---- Brontekst
SUIKERPRIJS De suikerprijs is één van de meest onstabiele grondstofprijzen ter wereld. Dit komt doordat 70 tot 75% van de geproduceerde suiker niet verkocht wordt op een vrije markt maar in het land van productie, aan hogere (want gesubsidieerde) prijzen. De andere 25 tot 30 procent wordt ofwel verhandeld in het kader van preferentiële verdragen ofwel als overschot gedumpt op de vrije wereldmarkt aan om het even welke prijs. Deze suiker is immers al zo hard gesubsidieerd op zijn thuismarkt dat hij op de wereldmarkt kan verkocht worden aan een prijs die ver onder de productiekosten ligt. Deze ‘dumpmarkt’ is dan ook de meest volatiele markt in de
12
wereld, met veel pieken (tot 60 cent/pond) en dalen (tot 3 cent/pond). Tussen 1950 en 1970 varieerde de prijs van suiker tussen 3,25 en 5,20 dollarcent per pond (1 pond = 453 gram), met een maximum van 8 cent in 1963. Er waren prijspieken ten gevolge van mindere oogsten en lagere stocks in 1974 (jaargemiddelde van 29,6 cent) en 1980 (jaargemiddelde van 28,7 cent). Sinds de jaren 1980 fluctueert de prijs tussen 5 en 15 dollarcent per pond.
4. Suikerpolitiek van het Noorden 4.1 De suikerpolitiek van de Verenigde Staten De suikerpolitiek van de Verenigde Staten omvat verschillende aspecten: prijsondersteuning, een regime van suikerimport en -export, inzetten op alternatieve bronnen van zoetstoffen (op basis van maïs en suiker) en ethanol. De VS hanteren een quota-systeem voor suiker uit zo’n 40 landen, met verschillende tarieven per quotum. Maar…México mag in het kader van het NAFTA-vrijhandelsakkoord sedert 2008 suiker invoeren zonder quota-plafond. Landen kunnen meer dan het quotum invoeren in de VS, maar dan gelden hoge importtarieven. Bovendien bestaat er een ondersteuningsprogramma ten voordele van de Amerikaanse raffinaderijen en suikerproducenten. De prijzen binnen dit programma voor suiker, geproduceerd in de VS, liggen twee tot drie keer hoger dan de wereldmarktprijs. Om de sector concurrentieel te houden, wordt volop ingezet op mechanisatie, biotechnologie en GGO-suikerbieten (Roundup Ready van Monsanto) Ondanks het feit dat van de steun ter waarde van 1.4 miljard dollar ongeveer 42% ten goede komt aan slechts 1% van de producenten, blijft onder de nieuwste Farm Bill van juli 2007 dit ondersteuningsprogramma ongewijzigd bestaan.
--------
*Opdrachten*
A: Welke aspecten van de suikerpolitiek van de Verenigde Staten noemt de tekst over suiker? Geef ze allemaal.
B: Ga verder met de tekst over suiker na de laatste zin.
---- Gegeven data
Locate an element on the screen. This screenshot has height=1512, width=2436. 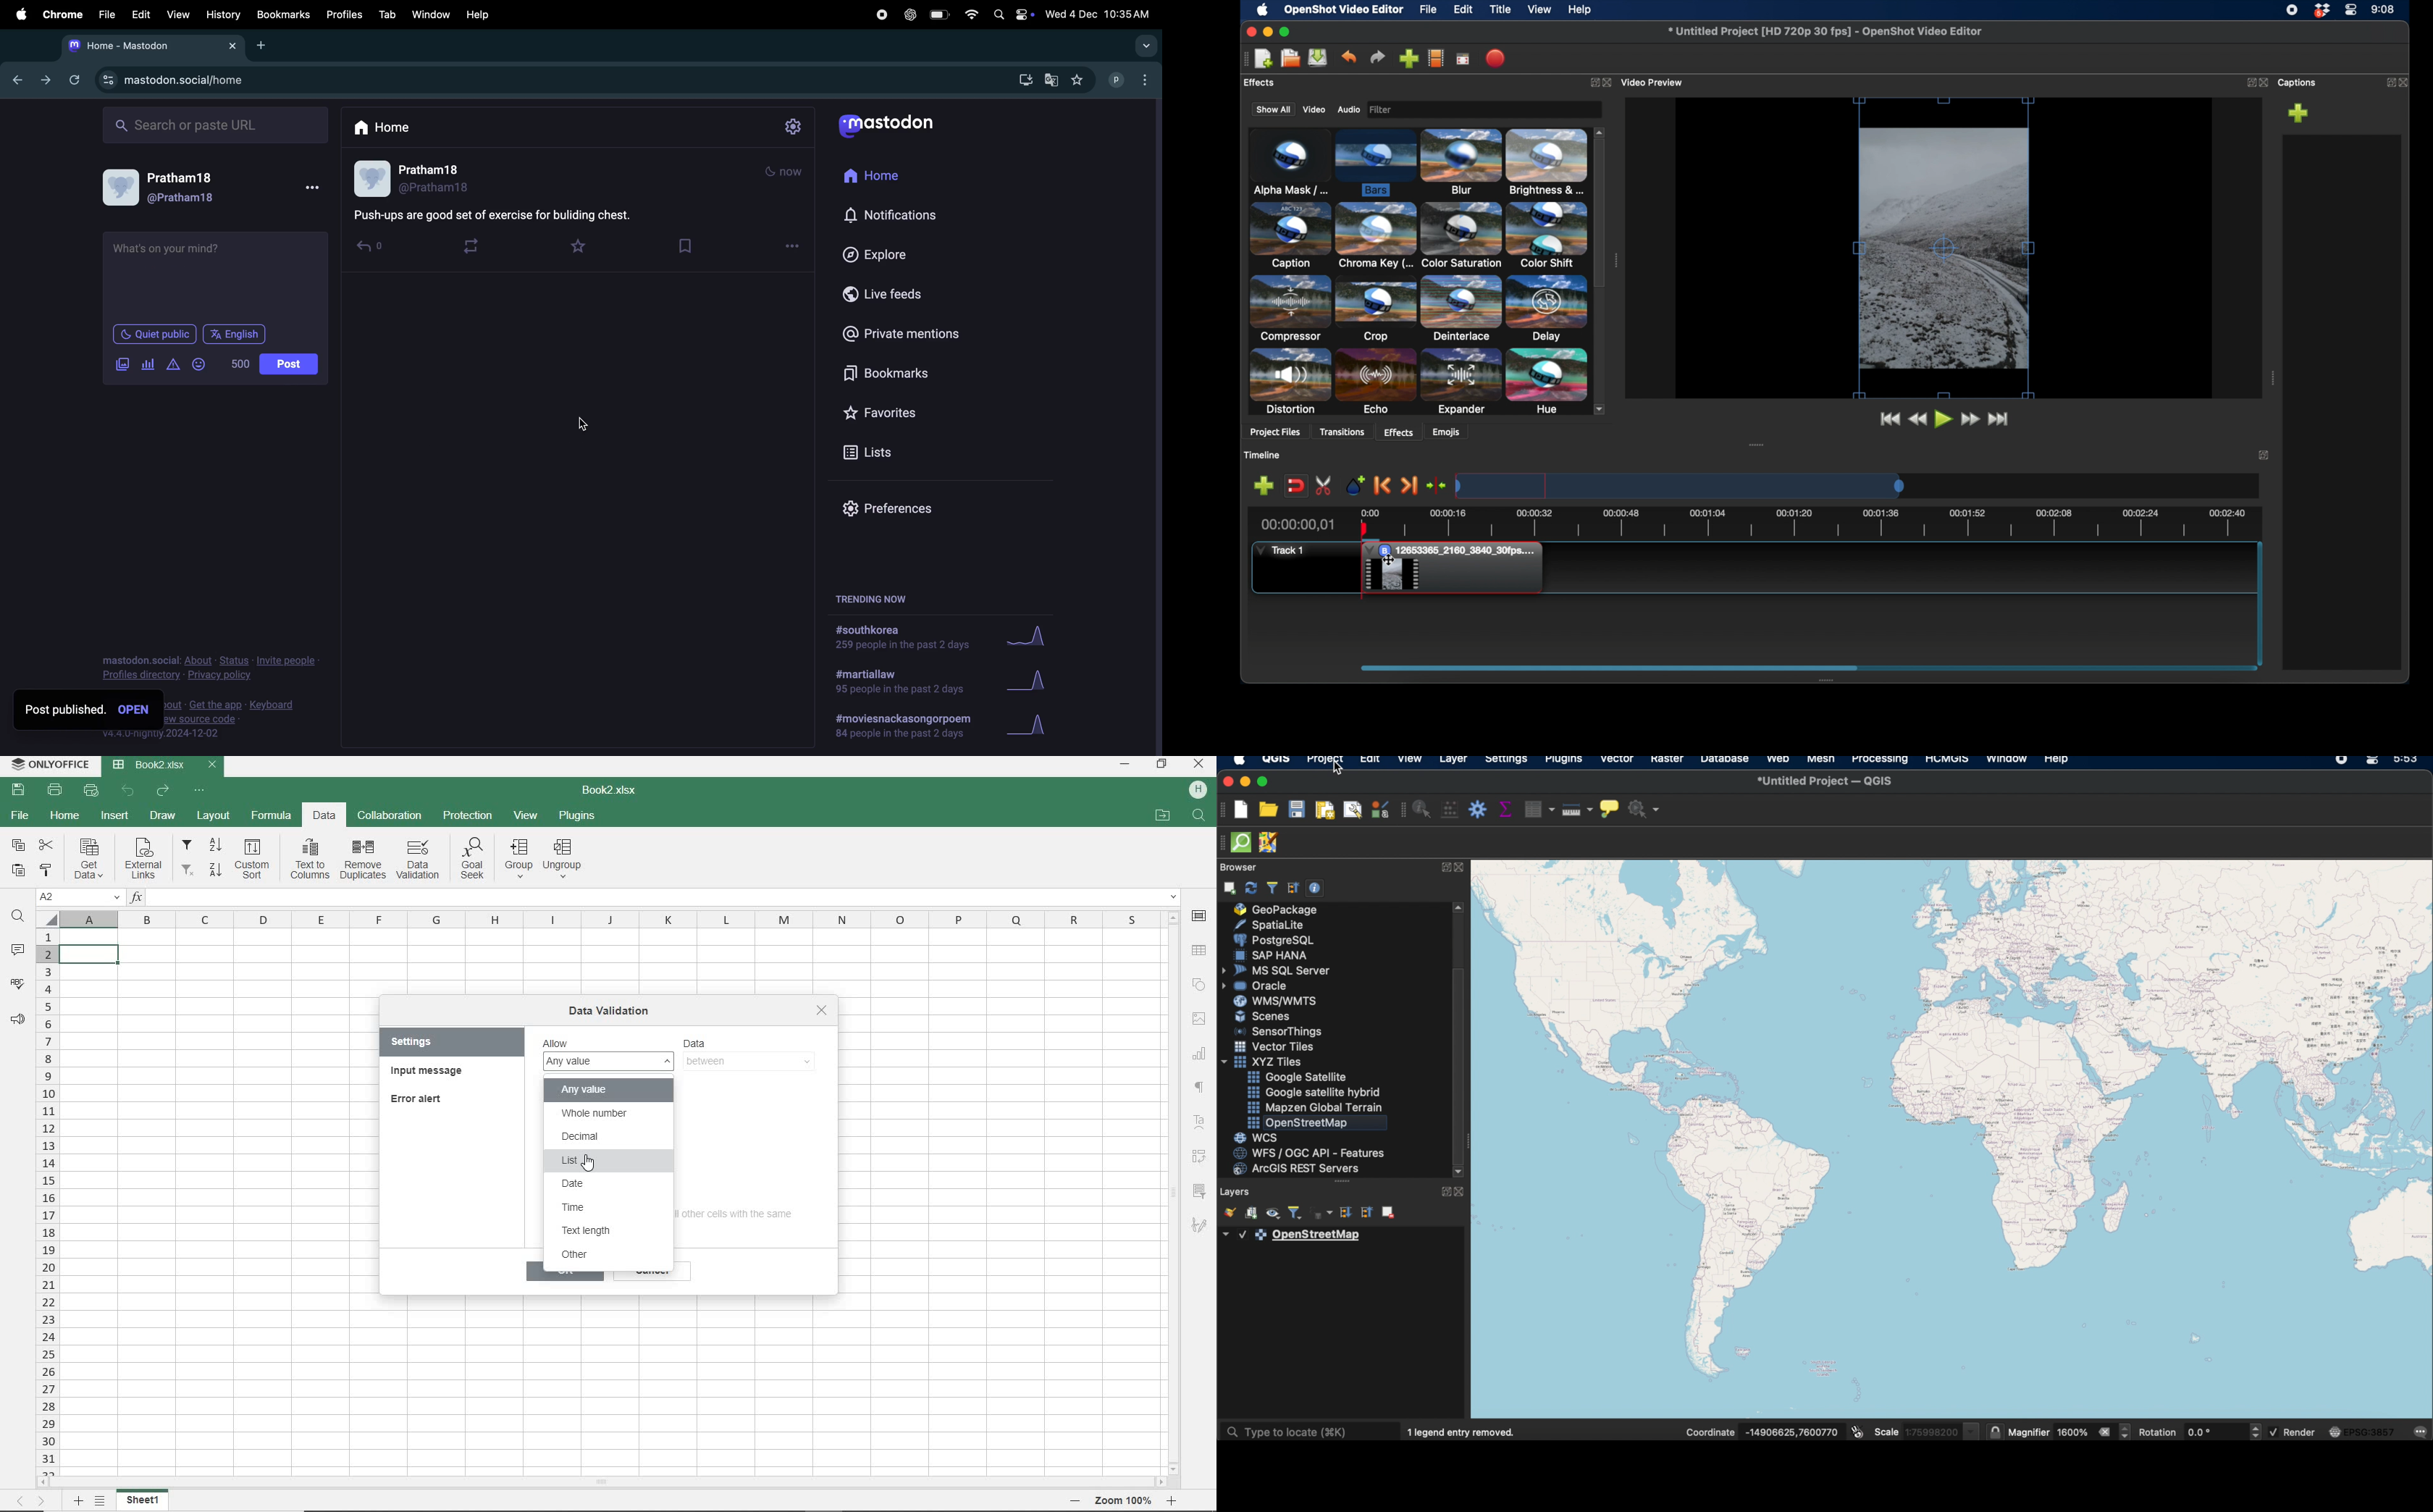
--------
---- Gegeven data
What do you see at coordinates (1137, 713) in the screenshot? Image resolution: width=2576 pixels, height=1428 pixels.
--------
*Antwoorden op volgorde*
A:
- prijsondersteuning
- een regime van suikerimport en -export
- inzetten op alternatieve bronnen van zoetstoffen (op basis van maïs en suiker)
- ethanol

B:
4.2 De Europese suikerpolitiek 4.2.1 HET EUROPESE SUIKERREGIME 1968–2006 De Europese Unie installeerde in 1986 in het kader van haar CAP (Common Agricultural Policy) een uitgebreide en complexe regelgeving rond suiker:
Voor de zogenaamde A en B – suikerproductie : quota’s en een gegarandeerde prijs. A-suiker is de (Europese) suikerproductie die overeenstemt met de Europese consumptie. De B-suiker wordt uitgevoerd naar de internationale markten. De producenten van deze suiker krijgen een vaste minimumprijs, tot driemaal hoger (631,9 €/ton tussen 1995 en 2008) dan de wereldmarktprijs. De C-suiker krijgt geen steun en wordt tegen de geldende marktprijs verkocht op de internationale markt.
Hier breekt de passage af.